Выпуск № 4 | 1954 (185)

Этот лаконичный мотив словно парит в верхних регистрах оркестра, «жалуется и изнывает». А медная группа в то же время интонирует неумолимо наступающий «фаустианский» мотив...

В динамичном нарастании композитор искусно применяет приемы противопоставления оркестровых групп, встречающиеся еще в симфониях Чайковского. Контрастные мотивы звучат то у струнной, то у деревянной группы, затем обе группы соединяются, интонируя один из «мотивов страдания», в то время как медная группа становится носителем грозной темы вступления. Пронзительно свистят флейты, резко обнажаются тембры медных; сочетание контрастных мелодических линий рождает элементы политональности; жесткие созвучия почти натуралистически передают ощущение боли и страдания, порой граничащего с истерией.

И наконец, в кульминации звучание оркестра tutti как бы срывается... Однако страшная схватка еще не закончена. Группа струнных в низком регистре проводит «мотив страдания» в новом варианте; он излагается в напряженно звучащих тематических фигурациях; в таком виде мотив вновь сталкивается с той же неумолимой «фаустианской» темой вступления, излагаемой в крайне сгущенных низких тембрах.

Как итог драматических коллизий разработки, мрачно звучит хорал, порученный медной группе. Как и в некоторых программных пьесах Чайковского (например, во «Франческе да Римини»), после зловещих «итоговых» хоральных звучаний медных одиноко вступает солирующий кларнет.

Так начинается реприза первой части. Выразительный речитатив сиротливо звучащего кларнета приводит к первой, лирической теме (в сокращенном виде). Побочную партию в светлом ми мажоре проводят два кларнета; но на этот раз в ней ощущаются тревожные отзвуки происшедших драматических событий (об этом напоминают тематические фигурации, производные от первой темы).

Особое место в драматургии первой части занимает кода. Вступление и кода образуют своего рода тематическую рамку, обрамляющую форму всей первой части. Кода начинается знакомым «фаустианским» мотивом; он проводится, как и во вступлении, трижды; но в третьем проведении угрюмый мотив дается уже в видоизмененном, несколько просветленном виде (вводное уменьшенное трезвучие заменено восходящим секстаккордом минорной доминанты). Снова, как и вначале, теме вступления противостоит теплый напев главной партии; но это противопоставление уже не носит драматического характера. Тема вступления все более «свертывается», смиряется, лишаясь мрачной тембровой окраски, и наконец затихает. Только глухие удары литавр напоминают об отзвучавшей драме. Тема «одинокой личности» — в светлом тембре флейты — словно озаряется слабой улыбкой. В самом высоком регистре оркестра тема еще раз проходит у флейты пикколо и как бы застывает на терцовом звуке тоники...
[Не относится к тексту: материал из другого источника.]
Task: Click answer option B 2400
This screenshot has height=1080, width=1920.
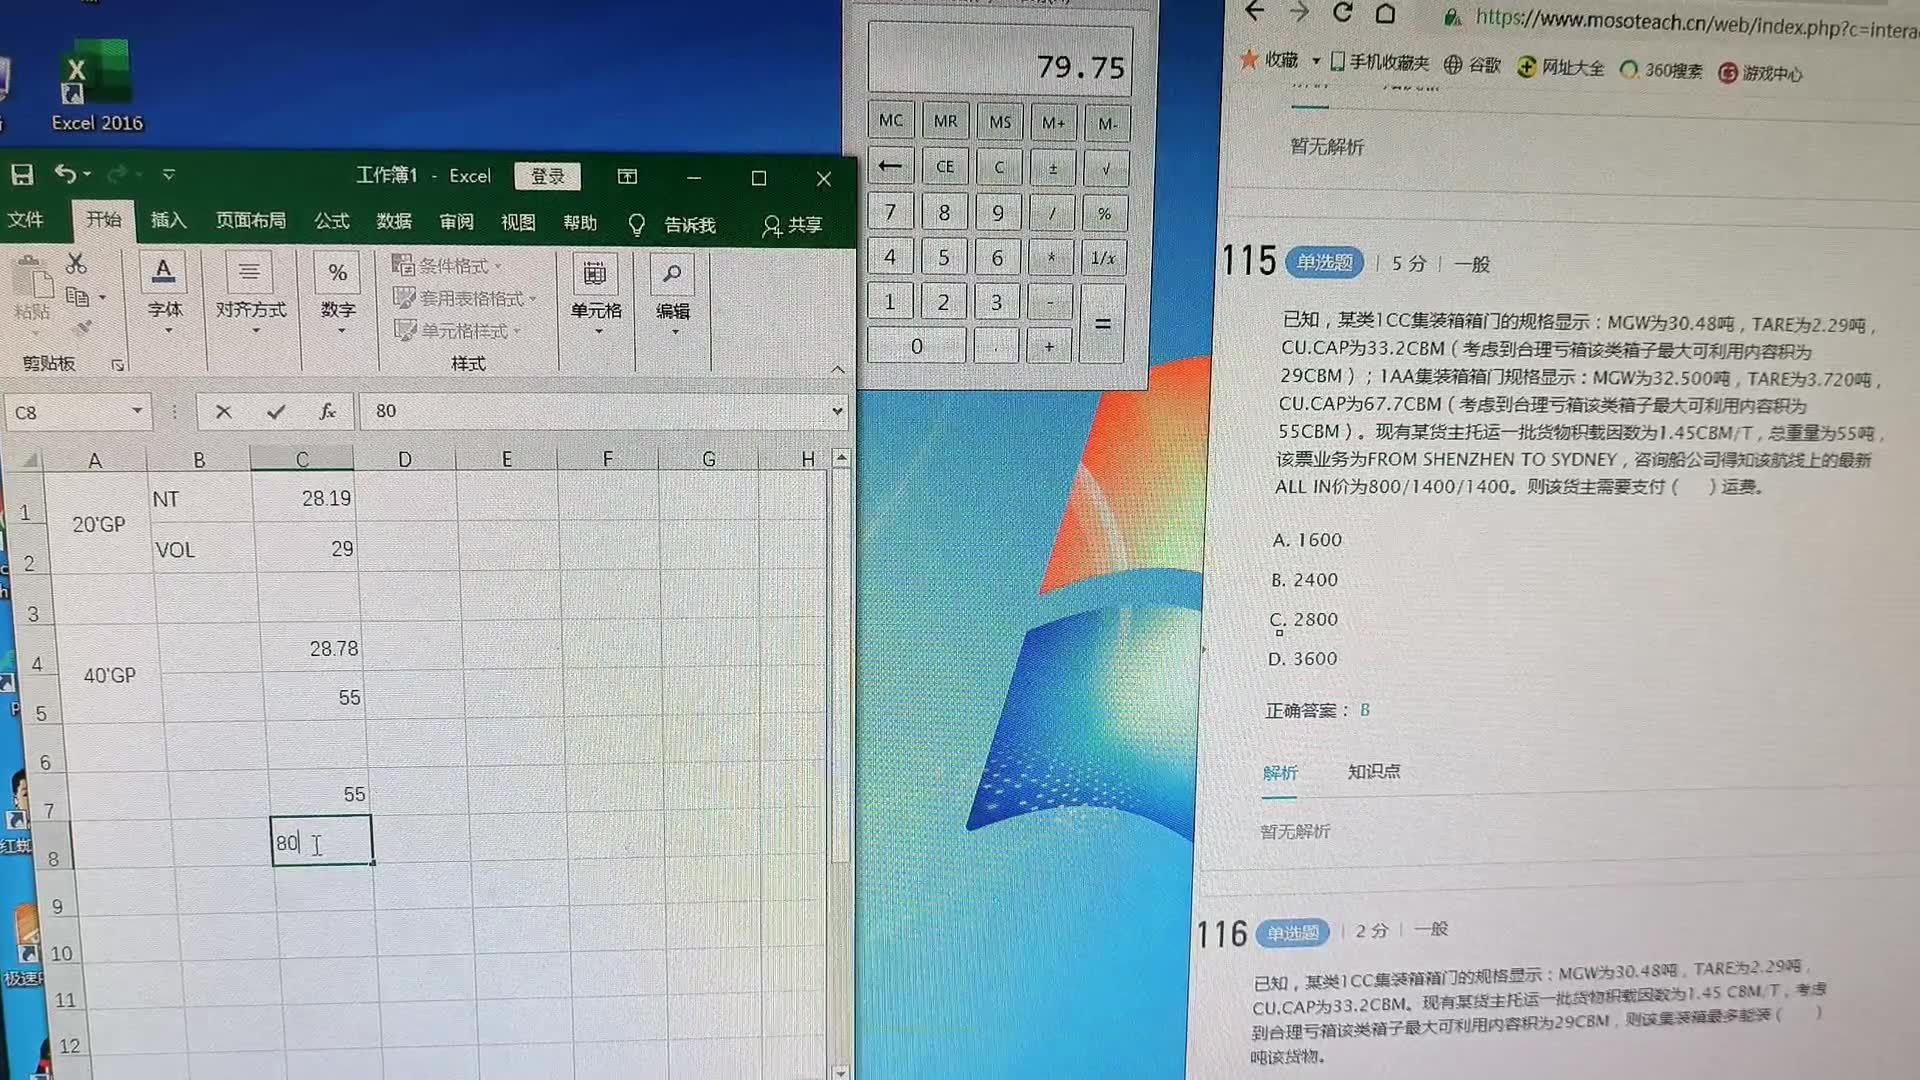Action: (1304, 580)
Драма, как видно, еще не закончена. Это становится совершенно очевидным, когда мы слышим начало второй части — этого «демонического» скерцо, напоминающего по своей злой неистовости токкату Восьмой симфонии Д. Шостаковича или скерцо его же Третьего квартета.

Как и в Седьмой симфонии, образ зла раскрыт композитором прежде всего в характере движения. Мы хорошо помним нарастающий марш «нашествия» в «Ленинградской» симфонии. В подчеркнутой механичности его ритма, в нарочитой жесткой аскетичности его темы, в характерных приемах инструментовки (малый барабан, флейты пикколо) композитор реалистически остро и точно запечатлел отталкивающий образ врага. В неумолимо нарастающем движении разрушительных сил войны, сопровождаемом прохотом битвы и воплями страдания, перед слушателем возникал страшный облик зла. Эта музыка,

полная страстного обличения, насыщена большой гуманистической силой.

Во второй части Десятой симфонии перед композитором встала сходная творческая задача — воплотить в музыке антигуманистическое начало, силы зла. И здесь Д. Шостакович воспользовался теми же средствами: агрессивная сила возникает в стихии нарастающего движения. Правда, характер движения здесь иной, чем в первой части Седьмой симфонии. Там — страшный в своей размеренности шаг, здесь — неистовая поземка, злая вьюга, сметающая своим вихревым движением все живое на пути. Марш «нашествия» в Седьмой симфонии конкретен; это почти реальная звуковая картина зловещей машины войны. В Десятой симфонии злые силы воплощены не в программно конкретизированном, а скорее в обобщенном музыкальном образе. Не будем гадать, запечатлел ли в нем композитор объективный образ страшных оил, враждебных человеку, или же раскрыл предельно возбужденное внутреннее состояние героя, захваченного ураганом этих злых сил.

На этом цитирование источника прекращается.